[Stored data entries]
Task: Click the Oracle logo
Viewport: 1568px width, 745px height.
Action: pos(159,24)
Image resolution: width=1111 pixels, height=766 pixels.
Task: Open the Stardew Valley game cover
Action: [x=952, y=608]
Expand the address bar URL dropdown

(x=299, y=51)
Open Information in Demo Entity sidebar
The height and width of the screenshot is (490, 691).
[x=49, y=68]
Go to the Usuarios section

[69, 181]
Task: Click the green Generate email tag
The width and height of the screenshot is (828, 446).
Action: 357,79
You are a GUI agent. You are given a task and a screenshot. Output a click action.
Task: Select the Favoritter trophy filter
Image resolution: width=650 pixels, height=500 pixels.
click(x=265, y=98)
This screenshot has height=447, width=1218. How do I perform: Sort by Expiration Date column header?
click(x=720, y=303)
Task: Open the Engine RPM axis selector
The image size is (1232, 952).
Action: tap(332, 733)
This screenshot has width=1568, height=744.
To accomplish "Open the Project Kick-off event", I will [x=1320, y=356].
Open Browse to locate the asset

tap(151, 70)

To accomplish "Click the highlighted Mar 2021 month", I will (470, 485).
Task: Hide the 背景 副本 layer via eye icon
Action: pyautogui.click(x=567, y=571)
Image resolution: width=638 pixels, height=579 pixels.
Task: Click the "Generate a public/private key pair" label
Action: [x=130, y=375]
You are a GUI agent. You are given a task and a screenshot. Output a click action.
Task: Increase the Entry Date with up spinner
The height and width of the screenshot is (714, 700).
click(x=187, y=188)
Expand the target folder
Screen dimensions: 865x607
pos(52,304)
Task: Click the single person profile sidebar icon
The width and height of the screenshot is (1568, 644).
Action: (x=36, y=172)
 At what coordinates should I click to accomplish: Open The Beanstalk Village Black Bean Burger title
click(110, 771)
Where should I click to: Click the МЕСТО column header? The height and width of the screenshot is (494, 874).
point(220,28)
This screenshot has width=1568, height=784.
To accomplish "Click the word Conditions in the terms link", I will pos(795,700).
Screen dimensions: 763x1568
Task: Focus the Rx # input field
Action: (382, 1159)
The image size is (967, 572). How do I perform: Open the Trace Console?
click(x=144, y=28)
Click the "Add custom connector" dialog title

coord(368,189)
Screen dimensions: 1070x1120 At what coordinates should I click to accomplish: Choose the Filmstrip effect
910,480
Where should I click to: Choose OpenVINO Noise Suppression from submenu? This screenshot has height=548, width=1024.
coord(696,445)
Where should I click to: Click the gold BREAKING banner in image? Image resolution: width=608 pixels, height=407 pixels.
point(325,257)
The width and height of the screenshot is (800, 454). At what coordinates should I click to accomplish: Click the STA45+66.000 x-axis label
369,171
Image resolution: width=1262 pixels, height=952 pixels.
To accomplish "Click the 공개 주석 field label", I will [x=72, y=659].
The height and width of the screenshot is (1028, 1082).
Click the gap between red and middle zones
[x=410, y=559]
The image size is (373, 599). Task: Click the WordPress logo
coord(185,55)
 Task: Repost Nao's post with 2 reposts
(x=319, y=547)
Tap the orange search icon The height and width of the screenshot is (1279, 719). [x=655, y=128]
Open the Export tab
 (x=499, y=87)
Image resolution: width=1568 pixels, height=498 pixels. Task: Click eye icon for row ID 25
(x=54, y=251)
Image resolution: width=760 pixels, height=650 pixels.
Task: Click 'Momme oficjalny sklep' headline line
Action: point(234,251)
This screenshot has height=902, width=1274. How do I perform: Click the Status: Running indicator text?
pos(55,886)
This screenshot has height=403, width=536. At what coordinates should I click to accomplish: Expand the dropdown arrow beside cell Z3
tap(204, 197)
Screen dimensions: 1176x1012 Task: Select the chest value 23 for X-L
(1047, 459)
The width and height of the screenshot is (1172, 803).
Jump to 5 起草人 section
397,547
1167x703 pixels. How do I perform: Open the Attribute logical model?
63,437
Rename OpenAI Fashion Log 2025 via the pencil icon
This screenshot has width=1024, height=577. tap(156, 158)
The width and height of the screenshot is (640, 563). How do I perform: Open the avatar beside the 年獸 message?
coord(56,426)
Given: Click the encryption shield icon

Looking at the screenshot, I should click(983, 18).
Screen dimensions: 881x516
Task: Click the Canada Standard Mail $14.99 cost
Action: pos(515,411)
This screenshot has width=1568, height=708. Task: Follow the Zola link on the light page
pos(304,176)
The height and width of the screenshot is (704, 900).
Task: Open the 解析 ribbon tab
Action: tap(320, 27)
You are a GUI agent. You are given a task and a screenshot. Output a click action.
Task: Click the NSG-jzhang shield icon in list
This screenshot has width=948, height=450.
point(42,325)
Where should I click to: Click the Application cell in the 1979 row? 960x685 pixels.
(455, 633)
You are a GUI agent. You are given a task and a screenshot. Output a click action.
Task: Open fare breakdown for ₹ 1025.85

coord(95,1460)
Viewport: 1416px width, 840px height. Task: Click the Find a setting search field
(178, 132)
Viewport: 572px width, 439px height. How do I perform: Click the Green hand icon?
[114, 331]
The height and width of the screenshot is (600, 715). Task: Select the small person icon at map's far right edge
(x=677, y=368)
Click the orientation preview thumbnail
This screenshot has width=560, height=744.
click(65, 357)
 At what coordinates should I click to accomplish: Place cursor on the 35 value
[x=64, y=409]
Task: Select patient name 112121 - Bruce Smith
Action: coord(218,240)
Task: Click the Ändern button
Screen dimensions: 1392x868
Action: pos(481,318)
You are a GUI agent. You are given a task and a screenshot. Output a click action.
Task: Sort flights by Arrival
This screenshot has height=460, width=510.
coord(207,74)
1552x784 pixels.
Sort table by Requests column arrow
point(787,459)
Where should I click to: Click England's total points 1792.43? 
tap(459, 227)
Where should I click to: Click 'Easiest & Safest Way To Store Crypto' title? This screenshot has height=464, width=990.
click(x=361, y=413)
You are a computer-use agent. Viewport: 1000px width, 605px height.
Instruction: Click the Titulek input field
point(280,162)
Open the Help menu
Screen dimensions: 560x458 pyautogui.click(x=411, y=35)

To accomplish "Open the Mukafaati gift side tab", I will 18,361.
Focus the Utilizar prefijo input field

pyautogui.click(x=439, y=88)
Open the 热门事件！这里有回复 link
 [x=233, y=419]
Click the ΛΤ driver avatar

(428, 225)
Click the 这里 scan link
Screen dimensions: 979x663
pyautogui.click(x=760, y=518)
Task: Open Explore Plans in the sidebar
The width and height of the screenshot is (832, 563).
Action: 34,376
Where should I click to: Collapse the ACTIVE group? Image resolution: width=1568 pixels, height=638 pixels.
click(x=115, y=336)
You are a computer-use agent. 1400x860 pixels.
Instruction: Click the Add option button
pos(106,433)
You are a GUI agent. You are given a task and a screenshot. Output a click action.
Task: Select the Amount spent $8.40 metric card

Exercise goal:
Whenever the string "computer" shows up in a line of the entries, copy that line.

Task response:
You are a computer-use agent. Viewport: 1000px width, 605px height.
You are a computer-use agent. 1400x860 pixels.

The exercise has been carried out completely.